**Input records**
※ ※ ※

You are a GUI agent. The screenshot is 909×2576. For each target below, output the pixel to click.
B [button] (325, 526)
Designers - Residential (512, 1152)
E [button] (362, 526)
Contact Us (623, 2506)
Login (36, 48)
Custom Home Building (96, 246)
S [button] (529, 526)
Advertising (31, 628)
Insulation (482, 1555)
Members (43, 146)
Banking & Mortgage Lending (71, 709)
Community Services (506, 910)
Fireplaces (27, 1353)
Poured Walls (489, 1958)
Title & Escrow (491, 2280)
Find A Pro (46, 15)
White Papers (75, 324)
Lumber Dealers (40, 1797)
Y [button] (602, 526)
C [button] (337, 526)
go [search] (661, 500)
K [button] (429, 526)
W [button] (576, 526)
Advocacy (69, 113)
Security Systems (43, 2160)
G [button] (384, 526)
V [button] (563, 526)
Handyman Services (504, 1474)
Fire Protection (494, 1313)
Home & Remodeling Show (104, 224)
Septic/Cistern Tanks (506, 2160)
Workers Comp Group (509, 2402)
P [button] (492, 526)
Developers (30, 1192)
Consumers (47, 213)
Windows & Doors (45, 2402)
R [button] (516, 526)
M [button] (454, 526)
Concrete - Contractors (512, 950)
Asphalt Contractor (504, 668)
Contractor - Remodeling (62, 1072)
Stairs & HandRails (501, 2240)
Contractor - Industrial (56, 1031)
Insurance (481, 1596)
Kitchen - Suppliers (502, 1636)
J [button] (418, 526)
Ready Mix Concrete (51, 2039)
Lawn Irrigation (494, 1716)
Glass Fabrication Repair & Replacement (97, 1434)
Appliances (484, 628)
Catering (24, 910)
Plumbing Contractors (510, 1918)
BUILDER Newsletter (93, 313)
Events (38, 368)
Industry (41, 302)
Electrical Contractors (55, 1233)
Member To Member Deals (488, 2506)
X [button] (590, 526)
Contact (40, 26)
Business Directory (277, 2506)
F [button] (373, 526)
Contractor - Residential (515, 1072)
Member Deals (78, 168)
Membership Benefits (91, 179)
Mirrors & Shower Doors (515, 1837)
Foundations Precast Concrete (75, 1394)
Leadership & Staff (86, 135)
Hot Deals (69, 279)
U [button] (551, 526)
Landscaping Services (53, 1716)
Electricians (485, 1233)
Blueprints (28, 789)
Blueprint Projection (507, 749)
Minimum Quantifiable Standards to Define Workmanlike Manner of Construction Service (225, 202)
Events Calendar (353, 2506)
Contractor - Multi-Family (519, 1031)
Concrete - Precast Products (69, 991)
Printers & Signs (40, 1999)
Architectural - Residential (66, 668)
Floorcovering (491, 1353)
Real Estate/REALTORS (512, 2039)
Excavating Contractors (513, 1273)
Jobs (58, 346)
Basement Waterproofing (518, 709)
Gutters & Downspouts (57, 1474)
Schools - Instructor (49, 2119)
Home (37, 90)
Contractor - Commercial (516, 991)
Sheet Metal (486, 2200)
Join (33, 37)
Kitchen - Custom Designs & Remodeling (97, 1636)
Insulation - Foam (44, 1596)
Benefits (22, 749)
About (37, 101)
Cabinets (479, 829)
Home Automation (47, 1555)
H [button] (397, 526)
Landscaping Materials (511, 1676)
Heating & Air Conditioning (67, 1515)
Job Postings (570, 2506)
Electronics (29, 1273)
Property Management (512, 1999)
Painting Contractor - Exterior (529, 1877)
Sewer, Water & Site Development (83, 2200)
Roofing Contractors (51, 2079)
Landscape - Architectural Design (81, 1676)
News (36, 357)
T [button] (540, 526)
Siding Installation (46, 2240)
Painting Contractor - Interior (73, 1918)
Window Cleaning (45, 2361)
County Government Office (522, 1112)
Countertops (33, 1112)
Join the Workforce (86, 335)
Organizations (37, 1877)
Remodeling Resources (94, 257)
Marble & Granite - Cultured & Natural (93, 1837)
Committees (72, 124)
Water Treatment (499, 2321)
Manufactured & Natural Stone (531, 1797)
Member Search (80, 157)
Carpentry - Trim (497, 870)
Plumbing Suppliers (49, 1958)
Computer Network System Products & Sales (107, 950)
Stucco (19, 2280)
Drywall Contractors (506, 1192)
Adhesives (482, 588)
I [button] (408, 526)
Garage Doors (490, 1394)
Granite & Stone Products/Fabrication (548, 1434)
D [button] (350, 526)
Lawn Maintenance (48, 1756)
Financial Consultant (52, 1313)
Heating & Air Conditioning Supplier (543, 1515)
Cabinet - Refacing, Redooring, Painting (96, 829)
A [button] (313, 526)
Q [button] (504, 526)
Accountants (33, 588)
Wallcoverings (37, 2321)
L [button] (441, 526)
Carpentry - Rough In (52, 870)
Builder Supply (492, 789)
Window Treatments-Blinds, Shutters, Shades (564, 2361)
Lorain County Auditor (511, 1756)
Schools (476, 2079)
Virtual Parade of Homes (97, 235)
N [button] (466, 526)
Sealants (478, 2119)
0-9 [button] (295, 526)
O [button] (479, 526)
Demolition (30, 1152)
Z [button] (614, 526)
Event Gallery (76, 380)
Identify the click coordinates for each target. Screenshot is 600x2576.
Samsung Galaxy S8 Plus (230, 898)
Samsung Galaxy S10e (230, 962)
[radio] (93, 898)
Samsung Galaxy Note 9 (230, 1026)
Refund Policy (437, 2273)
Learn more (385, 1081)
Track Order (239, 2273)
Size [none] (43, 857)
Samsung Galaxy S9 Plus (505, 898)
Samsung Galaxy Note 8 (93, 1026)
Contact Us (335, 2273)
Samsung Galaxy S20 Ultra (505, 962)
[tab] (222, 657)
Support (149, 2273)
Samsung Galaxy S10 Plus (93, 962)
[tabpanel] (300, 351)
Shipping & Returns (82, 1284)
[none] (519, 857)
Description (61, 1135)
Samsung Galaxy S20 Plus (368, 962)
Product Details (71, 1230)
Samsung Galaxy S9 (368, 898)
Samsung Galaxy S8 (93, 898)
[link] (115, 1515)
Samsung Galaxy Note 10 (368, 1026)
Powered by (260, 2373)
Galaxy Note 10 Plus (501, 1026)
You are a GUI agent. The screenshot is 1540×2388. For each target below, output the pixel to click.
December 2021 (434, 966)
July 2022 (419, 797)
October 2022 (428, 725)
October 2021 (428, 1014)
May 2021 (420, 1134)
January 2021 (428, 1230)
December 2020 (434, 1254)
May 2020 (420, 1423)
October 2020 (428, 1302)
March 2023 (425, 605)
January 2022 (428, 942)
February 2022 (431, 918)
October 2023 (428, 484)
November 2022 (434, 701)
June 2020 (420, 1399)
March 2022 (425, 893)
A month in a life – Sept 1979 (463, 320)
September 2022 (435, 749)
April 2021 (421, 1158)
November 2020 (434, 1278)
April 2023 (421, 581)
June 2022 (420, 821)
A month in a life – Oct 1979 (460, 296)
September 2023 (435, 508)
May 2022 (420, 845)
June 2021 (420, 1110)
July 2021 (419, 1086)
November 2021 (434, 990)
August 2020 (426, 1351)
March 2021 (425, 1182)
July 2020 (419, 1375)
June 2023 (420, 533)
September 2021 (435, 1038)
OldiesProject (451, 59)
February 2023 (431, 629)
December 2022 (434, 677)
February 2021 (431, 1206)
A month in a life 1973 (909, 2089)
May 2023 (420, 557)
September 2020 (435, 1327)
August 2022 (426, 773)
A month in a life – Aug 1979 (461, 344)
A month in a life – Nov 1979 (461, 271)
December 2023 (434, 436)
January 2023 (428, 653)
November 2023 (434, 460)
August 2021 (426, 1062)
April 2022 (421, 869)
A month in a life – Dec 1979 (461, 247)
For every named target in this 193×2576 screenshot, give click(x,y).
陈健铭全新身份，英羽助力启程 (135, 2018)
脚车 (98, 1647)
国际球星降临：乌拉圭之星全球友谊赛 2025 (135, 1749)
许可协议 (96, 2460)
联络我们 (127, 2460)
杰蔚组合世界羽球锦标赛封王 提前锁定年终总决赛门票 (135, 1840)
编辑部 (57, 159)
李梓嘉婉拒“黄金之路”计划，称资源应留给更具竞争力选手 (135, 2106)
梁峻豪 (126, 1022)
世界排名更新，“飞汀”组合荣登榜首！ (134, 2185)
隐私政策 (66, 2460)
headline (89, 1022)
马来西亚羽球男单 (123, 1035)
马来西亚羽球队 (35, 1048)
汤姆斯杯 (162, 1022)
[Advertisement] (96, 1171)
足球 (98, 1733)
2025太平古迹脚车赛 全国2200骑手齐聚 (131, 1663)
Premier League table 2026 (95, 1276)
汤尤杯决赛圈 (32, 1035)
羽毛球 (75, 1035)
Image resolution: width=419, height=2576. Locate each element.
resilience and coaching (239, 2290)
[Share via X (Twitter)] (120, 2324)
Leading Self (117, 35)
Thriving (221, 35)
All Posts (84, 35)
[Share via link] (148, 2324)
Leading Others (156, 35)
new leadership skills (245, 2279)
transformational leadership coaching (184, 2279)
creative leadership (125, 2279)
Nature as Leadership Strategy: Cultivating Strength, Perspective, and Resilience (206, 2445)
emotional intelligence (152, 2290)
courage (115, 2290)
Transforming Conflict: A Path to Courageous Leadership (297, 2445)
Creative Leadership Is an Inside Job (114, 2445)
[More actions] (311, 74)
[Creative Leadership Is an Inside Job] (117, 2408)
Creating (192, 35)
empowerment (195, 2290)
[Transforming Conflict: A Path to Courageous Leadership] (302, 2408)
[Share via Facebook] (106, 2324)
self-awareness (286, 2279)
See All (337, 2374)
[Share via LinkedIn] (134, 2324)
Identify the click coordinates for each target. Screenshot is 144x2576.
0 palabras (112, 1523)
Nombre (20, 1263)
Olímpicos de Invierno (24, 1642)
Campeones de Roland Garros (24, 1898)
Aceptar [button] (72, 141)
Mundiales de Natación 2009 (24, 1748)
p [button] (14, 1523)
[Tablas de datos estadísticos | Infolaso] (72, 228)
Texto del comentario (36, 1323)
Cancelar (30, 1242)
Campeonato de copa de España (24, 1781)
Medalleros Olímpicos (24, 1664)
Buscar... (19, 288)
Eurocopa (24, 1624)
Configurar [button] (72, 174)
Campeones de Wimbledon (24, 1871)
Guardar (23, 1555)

※ ※ ※

**How to complete this task**
After locating the line with "Windows & Doors (45, 2402)" in the material above, return it and each line after it exactly, ending at the line with "Glass Fabrication Repair".

**Written answer**
Windows & Doors (45, 2402)
R [button] (516, 526)
M [button] (454, 526)
Concrete - Contractors (512, 950)
Asphalt Contractor (504, 668)
Contractor - Remodeling (62, 1072)
Stairs & HandRails (501, 2240)
Contractor - Industrial (56, 1031)
Insurance (481, 1596)
Kitchen - Suppliers (502, 1636)
J [button] (418, 526)
Ready Mix Concrete (51, 2039)
Lawn Irrigation (494, 1716)
Glass Fabrication Repair & Replacement (97, 1434)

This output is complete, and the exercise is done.